One in particular I like to mention is the plasma effect. This runs in an 80-column textmode, which is susceptible to so-called ‘CGA snow’. Basically, because IBM used single-ported DRAM memory, there is a problem in 80-column mode. When the CPU accesses memory, the video output circuitry can not. This results in the output circuitry just receiving whatever value is on the data bus, rather than the byte it actually wants to read. The resulting random patterns of characters are known as ‘snow’ (the 80-column mode uses more bandwidth than the other modes. In other modes, IBM solved the snow issues by inserting wait states on CPU access).

Our plasma routine is actually much faster than what you see in the demo, because we ‘throttle’ it, and write to the screen only when there is no memory being read by the video output, to avoid snow. Or at least, that was the idea. In the capture of the party version you see one column of CGA snow on the left of the screen, which should have been hidden in the border.

This is because we worked under the assumption that if we set the DMA refresh timer to 19 memory cycles instead of 18 (19 being a divisor of the 76 memory cycles on a scanline), then bring the CRTC, CGA and CPU clocks in lockstep, the entire system would be in lockstep. At the party we discovered that the plasma would sometimes work as designed, and hide the snow in the border, and sometimes the snow would be visible.

As we investigated the issue further, we found that the PIT’s relative phase to the CGA clock can differ on each power-cycle. That is, the PIT runs at 1.193 MHz, which is 1/4th the frequency of the 4.77 MHz base clock of the system, from which the CPU and the ISA bus take their clock signal (and thereby the CGA card, since unlike later graphics cards, it has no timing source of its own. In fact, original IBM PCs have an adjustable capacitor on the motherboard to fine-tune the system clock, in order to fine-tune the NTSC signal of the CGA card). However, the PIT can start on any system cycle. So there are 4 possible phases between CGA and PIT, and as far as we know, there is no way to control this from software. So instead, we have a tool which determines the relative PIT/CGA phase that the PC has powered-up in. Then we just have to power-cycle until we have the right phase, and then we can run the plasma with no snow. Although there are other cycle-exact parts in the demo, they are not affected by this relative phase.

End tune

The end tune was rather quiet.
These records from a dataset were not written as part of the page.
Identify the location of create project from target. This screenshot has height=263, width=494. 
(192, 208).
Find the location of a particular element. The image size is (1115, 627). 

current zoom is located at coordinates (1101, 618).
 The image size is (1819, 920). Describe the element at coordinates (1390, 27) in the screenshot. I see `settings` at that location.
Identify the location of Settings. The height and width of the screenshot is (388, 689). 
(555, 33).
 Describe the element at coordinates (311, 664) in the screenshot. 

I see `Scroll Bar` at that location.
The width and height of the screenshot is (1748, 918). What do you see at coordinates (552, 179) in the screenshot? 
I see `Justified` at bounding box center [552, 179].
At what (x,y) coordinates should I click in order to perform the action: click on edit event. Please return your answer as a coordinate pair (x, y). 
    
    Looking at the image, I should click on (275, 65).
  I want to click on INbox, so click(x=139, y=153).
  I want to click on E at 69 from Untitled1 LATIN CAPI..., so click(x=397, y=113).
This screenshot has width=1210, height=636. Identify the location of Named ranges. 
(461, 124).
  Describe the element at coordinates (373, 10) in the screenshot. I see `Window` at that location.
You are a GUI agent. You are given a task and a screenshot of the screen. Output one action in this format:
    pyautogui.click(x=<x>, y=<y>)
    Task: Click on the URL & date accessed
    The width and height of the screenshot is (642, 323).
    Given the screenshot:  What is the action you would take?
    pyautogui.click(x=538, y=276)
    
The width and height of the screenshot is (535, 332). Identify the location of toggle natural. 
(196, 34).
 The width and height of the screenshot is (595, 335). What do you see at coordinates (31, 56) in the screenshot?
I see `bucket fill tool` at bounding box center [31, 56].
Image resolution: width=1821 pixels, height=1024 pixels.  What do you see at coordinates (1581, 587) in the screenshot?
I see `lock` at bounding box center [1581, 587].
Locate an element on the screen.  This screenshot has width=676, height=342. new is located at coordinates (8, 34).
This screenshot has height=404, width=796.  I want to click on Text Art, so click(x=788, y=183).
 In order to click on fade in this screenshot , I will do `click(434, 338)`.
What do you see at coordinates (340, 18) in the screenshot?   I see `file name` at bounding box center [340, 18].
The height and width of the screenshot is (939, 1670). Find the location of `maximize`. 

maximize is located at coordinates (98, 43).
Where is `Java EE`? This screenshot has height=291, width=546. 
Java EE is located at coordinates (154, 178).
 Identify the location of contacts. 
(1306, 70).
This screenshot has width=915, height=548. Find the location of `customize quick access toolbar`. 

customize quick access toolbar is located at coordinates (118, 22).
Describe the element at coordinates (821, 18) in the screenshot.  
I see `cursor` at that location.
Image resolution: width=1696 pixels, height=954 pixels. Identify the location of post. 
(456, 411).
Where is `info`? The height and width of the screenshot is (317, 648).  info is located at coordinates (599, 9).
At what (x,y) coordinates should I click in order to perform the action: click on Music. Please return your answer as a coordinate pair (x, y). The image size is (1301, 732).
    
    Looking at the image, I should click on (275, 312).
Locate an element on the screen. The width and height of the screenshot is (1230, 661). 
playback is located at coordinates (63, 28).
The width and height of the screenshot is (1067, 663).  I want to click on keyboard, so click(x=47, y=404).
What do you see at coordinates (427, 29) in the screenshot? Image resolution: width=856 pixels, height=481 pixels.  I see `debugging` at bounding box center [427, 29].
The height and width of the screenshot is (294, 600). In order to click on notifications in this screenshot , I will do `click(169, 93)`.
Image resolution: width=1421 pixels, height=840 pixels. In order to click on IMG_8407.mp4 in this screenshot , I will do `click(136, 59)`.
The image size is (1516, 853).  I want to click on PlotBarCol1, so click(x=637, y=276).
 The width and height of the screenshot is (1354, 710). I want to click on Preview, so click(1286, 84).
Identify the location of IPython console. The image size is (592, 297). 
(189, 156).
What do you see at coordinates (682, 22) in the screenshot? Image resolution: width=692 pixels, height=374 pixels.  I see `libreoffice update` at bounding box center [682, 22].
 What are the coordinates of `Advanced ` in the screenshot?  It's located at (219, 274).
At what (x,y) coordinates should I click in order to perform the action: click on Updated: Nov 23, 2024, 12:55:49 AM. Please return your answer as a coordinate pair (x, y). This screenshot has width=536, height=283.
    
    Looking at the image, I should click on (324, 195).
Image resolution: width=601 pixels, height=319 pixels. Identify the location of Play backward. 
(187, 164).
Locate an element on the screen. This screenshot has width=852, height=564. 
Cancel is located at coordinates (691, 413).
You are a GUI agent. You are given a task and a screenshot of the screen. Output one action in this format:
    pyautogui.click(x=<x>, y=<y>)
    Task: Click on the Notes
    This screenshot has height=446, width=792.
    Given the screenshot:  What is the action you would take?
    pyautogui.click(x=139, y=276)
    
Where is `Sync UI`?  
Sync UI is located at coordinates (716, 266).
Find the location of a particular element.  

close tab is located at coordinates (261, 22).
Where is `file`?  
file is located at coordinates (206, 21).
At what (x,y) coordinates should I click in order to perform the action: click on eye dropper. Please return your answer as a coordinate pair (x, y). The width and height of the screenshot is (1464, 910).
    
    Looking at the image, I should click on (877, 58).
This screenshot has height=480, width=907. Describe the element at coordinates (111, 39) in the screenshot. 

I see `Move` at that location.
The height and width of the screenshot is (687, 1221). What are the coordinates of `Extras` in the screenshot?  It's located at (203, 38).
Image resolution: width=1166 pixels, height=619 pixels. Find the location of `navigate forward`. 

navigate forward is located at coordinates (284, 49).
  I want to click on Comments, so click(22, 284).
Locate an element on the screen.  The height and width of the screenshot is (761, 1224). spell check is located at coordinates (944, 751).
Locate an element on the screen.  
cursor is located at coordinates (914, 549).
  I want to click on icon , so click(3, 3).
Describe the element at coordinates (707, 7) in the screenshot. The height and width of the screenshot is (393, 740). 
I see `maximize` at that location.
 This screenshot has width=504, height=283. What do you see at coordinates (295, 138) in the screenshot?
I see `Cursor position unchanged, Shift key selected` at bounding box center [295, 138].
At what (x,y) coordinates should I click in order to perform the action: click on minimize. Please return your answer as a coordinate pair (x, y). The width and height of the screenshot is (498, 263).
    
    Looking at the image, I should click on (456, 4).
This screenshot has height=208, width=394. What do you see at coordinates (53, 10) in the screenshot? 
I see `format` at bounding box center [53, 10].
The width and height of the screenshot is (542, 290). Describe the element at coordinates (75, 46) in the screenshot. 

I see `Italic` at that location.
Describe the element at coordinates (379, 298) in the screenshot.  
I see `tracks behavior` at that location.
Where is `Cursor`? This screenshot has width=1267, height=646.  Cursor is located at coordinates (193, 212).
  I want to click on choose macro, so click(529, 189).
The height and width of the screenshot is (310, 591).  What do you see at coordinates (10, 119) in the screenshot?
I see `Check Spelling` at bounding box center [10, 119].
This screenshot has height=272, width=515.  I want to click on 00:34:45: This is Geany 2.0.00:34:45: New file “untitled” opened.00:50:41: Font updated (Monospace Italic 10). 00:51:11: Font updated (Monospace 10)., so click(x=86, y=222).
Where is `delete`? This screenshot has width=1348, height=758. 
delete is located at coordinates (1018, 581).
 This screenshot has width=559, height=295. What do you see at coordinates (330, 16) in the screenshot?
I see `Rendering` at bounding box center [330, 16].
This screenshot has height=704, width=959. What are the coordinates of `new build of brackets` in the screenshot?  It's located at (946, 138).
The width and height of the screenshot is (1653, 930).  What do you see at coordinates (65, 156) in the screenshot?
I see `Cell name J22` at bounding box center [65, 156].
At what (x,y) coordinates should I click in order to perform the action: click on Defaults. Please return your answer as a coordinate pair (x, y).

The reason for this is in how the tune is composed, it just happens to be a rather quiet tune. So, we added a ‘preprocessing’ step, which can be seen as a ‘peak normalize’ step: the entire tune is mixed, and the peak amplitude is recorded. Then the song data is compensated to boost the volume to the maximum for that particular tune. Since the sample technique is timer-based (Pulse-width modulation), you have to be careful not to get any overflow during mixing. Where conventional PCM samples have no problem with overflow, other than some clipping/distortion (which is not very noticeable in small amounts), the result of an overflow with PWM can result in a timer value of 0, which is interpreted by the hardware as the maximum timer count of 65536. This means you will get a long pause in the music whenever this happens. Negative timer values will also be interpreted as large positive counter values.

So the end tune is now louder. Which not only makes it easier to hear on a real PC speaker, it also means that the carrier whine is relatively more quiet than before (the carrier whine is still the same amplitude as it was before). Aside from that, the limited sample resolution we have with the PWM technique is now used more effectively, so we have slightly better resolution. So overall it sounds better too.

DOS 2.x

As we found out after the release, when people tried to run the demo on DOS 2.x, it didn’t work. After some debugging, we found that this was a shortcoming of the loader. Namely, we retrieved the filename of the loader (8088MPH.EXE) in order to open the file and read some of the embedded data from it. However, as we found out, this functionality was only added in DOS 3.x. In DOS 2.x this simply is not possible. So, we added ‘8088MPH.EXE’ as a default value, which it will pick in that case. The rest of the demo did not have any problems running under DOS 2.x, so we are now entirely 2.x-compatible, instead of just 3.x. We also looked at DOS 1.x-support briefly, but that version of DOS did not have any memory management yet, nor did it have the ‘nested process’ functionality that we use with our loader to load and start each new part in the background.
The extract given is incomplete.